**Exercise brief**
Scan the records for the word "computer". Copy each line that includes it.

**Extracted entries**
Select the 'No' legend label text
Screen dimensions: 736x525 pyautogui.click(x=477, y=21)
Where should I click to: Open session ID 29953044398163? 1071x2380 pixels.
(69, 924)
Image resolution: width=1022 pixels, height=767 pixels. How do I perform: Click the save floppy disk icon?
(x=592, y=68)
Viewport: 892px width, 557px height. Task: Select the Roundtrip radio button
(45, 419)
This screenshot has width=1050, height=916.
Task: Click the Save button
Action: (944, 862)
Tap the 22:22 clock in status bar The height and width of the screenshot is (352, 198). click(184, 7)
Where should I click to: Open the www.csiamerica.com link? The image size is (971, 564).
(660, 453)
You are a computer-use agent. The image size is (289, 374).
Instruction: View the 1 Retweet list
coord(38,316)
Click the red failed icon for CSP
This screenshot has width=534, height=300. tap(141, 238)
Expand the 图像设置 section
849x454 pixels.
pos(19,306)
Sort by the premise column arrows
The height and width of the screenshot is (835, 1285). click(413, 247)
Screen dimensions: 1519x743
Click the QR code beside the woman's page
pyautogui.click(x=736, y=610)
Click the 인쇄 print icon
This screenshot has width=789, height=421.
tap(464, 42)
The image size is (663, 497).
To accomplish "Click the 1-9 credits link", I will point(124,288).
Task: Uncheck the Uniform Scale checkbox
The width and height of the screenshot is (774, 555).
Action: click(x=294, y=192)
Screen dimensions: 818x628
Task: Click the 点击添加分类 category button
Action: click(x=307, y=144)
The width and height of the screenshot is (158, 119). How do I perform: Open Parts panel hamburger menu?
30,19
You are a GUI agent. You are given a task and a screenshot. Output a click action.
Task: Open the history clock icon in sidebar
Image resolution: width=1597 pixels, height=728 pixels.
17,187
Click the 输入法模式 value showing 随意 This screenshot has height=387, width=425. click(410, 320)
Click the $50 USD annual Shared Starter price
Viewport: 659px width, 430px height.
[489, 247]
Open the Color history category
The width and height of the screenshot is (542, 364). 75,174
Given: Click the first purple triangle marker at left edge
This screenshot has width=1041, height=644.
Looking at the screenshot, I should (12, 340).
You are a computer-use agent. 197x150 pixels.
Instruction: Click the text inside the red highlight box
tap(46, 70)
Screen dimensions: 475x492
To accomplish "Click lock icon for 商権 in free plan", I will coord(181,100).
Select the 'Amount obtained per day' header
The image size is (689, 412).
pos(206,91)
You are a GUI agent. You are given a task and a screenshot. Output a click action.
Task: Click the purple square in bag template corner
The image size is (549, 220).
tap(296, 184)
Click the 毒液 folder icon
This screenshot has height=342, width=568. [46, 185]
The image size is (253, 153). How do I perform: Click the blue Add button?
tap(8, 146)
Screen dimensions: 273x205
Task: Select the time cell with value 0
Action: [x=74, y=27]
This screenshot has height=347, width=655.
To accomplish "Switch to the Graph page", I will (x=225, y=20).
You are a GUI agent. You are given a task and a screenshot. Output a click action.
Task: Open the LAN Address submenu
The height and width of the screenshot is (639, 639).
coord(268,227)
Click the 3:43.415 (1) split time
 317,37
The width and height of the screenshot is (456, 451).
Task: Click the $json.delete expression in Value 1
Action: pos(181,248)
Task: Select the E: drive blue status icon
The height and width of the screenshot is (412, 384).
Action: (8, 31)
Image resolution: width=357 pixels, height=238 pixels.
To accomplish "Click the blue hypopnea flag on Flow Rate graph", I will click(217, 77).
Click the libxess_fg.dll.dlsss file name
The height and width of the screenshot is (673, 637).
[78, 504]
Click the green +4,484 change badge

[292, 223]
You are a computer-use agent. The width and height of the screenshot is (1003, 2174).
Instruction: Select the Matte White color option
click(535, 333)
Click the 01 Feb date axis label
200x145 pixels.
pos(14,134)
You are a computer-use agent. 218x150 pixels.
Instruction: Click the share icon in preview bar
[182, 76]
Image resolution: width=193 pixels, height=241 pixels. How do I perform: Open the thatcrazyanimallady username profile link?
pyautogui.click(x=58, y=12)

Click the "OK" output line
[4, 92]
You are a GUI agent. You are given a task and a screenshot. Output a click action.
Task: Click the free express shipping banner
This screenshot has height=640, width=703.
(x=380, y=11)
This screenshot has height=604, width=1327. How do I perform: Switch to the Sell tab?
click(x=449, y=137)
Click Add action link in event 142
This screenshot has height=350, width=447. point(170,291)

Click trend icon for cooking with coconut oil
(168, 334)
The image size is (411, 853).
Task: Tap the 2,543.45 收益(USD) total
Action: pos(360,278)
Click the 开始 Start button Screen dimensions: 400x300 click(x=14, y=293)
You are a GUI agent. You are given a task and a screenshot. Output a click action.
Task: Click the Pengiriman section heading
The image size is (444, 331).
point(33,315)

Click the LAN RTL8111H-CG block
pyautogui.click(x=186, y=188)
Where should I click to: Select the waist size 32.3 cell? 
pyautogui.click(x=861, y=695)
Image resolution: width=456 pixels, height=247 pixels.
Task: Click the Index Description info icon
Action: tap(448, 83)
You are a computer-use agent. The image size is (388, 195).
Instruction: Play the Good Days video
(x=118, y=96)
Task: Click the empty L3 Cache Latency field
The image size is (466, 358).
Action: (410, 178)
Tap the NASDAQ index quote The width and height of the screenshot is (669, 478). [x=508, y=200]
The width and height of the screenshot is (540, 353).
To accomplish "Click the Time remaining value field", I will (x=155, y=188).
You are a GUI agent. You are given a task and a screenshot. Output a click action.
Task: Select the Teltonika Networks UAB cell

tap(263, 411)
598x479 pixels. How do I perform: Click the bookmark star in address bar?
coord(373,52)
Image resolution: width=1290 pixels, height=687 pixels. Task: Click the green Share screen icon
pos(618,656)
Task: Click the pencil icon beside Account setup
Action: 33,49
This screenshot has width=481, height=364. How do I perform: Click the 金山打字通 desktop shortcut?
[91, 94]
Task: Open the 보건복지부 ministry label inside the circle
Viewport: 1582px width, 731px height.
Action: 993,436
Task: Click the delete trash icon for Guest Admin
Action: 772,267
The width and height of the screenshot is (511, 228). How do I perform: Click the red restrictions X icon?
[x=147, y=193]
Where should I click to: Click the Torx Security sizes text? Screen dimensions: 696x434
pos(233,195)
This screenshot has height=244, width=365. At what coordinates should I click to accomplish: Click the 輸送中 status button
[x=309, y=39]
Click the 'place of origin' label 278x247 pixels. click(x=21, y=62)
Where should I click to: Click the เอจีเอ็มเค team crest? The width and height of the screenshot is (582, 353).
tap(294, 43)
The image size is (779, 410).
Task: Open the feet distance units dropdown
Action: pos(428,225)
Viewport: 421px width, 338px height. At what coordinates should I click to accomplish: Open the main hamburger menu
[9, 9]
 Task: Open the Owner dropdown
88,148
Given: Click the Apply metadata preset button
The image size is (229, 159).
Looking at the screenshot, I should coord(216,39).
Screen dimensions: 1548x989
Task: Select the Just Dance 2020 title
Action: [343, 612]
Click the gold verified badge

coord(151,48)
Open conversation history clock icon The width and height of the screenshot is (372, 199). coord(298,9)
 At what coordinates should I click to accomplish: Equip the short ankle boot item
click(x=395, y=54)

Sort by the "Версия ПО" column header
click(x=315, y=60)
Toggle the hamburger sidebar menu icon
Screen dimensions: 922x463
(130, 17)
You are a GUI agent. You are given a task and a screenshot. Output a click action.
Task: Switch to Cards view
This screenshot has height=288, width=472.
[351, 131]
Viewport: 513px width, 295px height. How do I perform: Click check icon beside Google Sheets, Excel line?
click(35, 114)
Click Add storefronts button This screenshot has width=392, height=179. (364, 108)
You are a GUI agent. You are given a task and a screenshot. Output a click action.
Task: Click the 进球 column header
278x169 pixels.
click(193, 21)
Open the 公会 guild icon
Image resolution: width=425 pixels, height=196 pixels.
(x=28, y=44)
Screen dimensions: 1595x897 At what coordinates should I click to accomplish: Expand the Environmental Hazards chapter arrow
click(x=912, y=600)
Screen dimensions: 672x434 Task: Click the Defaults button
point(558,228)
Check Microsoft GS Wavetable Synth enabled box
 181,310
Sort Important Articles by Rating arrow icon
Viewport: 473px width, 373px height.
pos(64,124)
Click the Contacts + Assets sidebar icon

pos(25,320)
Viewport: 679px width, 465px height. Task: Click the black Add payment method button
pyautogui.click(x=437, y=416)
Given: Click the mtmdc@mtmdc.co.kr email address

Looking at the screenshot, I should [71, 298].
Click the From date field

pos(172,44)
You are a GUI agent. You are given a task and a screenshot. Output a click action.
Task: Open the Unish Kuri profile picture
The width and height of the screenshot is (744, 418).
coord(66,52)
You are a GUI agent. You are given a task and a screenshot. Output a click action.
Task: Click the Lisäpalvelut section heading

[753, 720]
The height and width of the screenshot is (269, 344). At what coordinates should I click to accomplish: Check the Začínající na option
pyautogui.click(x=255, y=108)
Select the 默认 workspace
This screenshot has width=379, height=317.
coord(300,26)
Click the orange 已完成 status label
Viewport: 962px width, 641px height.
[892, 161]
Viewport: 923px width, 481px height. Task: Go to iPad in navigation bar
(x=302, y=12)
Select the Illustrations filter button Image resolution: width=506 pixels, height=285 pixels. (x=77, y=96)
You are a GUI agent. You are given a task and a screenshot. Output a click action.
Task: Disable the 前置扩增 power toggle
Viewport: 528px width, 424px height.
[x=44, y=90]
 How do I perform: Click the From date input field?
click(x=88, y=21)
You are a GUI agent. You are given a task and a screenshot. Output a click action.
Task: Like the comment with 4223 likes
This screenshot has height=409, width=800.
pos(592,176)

**Expected output**
You are a computer-use agent. The image size is (289, 374).
You are a computer-use agent. 197x150 pixels.
You are a computer-use agent. The width and height of the screenshot is (1003, 2174).
You are a computer-use agent. 218x150 pixels.
You are a computer-use agent. The image size is (388, 195).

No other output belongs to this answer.